Logicamente nem hesitei em concordar que o fizéssemos, ainda que o súbito fosse perturbador. E por que não hesitei mesmo com esse caos? Era Camila e Camila era segura. Para estar com ela eu não me importaria com quaisquer punições que porventura surgisse para mim no futuro tão próximo. Tudo o que eu queria era ter mais dela e sua ideia de normalidade, sobretudo porque essa era minha luta. Eu era punida todos os dias desde antes de saber o que era punições, logo, não havia nada que pudesse ser pior do que minha vida era todos os dias.

— Eu quero sair com você - Camila disse - sumir um pouco e fazer coisas que as pessoas normalmente fazem como ir ao parque comer algodão-doce, ao cinema ou comer fora. O que quiser experimentar. Um dia todo se você conseguir, mas se não, o quanto puder. Vamos viver uma aventura, mas uma aventura segura porque vou estar com você e fazer coisas que sejam mesmo boas.
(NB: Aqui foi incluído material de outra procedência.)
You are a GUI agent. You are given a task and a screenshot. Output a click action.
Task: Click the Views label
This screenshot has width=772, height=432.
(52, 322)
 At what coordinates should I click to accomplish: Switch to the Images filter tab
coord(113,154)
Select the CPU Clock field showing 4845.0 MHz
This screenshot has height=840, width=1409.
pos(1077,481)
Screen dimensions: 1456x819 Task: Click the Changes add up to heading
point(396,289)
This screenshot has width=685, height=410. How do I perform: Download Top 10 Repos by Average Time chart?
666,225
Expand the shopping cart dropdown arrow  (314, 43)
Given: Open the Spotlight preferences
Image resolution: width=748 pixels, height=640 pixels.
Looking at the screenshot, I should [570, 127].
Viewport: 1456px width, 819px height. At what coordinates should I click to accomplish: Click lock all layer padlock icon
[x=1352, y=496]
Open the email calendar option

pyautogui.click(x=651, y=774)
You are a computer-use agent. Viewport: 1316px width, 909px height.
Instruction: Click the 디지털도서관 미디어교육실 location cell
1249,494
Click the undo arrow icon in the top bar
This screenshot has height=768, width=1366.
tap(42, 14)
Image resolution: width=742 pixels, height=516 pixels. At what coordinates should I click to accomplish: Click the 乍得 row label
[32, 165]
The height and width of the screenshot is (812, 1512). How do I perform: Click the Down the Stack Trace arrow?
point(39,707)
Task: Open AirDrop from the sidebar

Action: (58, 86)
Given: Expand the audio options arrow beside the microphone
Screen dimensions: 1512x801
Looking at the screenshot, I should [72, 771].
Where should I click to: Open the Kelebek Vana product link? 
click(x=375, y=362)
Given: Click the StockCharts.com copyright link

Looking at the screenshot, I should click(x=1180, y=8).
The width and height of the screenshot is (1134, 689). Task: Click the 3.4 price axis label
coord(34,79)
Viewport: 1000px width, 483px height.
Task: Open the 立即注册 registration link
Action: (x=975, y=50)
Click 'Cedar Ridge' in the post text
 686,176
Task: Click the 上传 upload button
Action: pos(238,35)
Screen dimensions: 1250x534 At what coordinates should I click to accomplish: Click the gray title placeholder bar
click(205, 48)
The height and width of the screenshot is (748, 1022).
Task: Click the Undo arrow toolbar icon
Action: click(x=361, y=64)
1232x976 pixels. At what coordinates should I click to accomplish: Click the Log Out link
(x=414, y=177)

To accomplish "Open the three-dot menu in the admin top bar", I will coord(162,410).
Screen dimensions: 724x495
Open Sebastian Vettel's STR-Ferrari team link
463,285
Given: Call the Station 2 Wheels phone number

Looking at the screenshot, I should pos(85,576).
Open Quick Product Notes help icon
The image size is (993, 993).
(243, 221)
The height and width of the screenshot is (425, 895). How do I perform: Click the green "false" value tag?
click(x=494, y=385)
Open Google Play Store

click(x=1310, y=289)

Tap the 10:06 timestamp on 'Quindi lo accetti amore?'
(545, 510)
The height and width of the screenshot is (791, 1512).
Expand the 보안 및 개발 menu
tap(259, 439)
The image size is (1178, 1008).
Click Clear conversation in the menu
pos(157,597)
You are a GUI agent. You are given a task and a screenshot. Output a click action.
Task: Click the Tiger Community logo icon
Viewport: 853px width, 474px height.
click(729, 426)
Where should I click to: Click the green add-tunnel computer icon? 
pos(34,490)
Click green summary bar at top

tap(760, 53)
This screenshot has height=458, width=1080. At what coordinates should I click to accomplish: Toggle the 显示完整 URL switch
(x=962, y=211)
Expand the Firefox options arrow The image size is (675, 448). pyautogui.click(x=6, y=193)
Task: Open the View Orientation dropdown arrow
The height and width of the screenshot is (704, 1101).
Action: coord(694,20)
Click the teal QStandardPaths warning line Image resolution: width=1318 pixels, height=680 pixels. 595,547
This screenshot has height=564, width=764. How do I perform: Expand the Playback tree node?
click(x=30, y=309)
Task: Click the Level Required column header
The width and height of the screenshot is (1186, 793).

Eu não tinha muita certeza de que gostaria de todas as coisas, mas eu sabia que eram passagens corriqueiras na vida de quem não vive cerrada dentro de uma bolha que protegia as pessoas de mim. Se eu podia sair e fazer isso, na certeza de que Camila estaria ali para cuidar de mim quando tudo estivesse assustador demais, então eu iria sem pensar mais nenhum segundo breve e abraçaria essa ansiedade que chegara me mordiscando como um monstrinho ameaçador que, contrariando tudo, decidi adotar ao menos por um dia.

— Podemos ir agora? – perguntei enquanto alimentava aquela parte de mim que poucas vezes ousava acordar, mas que se espreguiçou e me cumprimentou com um beijinho na testa em forma de proteção, me acolhendo tanto que apenas me joguei de corpo e alma na certeza de que ficaria mesmo bem, eu só precisava ir em frente.

— Vista algo confortável. Algo que não precisa ser o que as pessoas vão gostar de ver, mas algo que você consiga usar o dia todo na rua – ela me disse e sinalizei que entendi antes de levantar e ir ao quarto onde estavam meus pertences. 

Minhas mãos tremiam de ansiedade, mas consegui me arrumar e seguir o conselho de Camila com roupas leves. Short e regata, coisas que eu tinha no guarda-roupas, mas nunca usava porque até sair de casa eu simplesmente não saía de casa. Depois disso, ignorando agora o fato de nunca sair de casa, saí e fui comer meus morangos no ritual que nesse momento me remetia a um "tudo vai dar certo", já que tinha essa rotina que não fora quebrada.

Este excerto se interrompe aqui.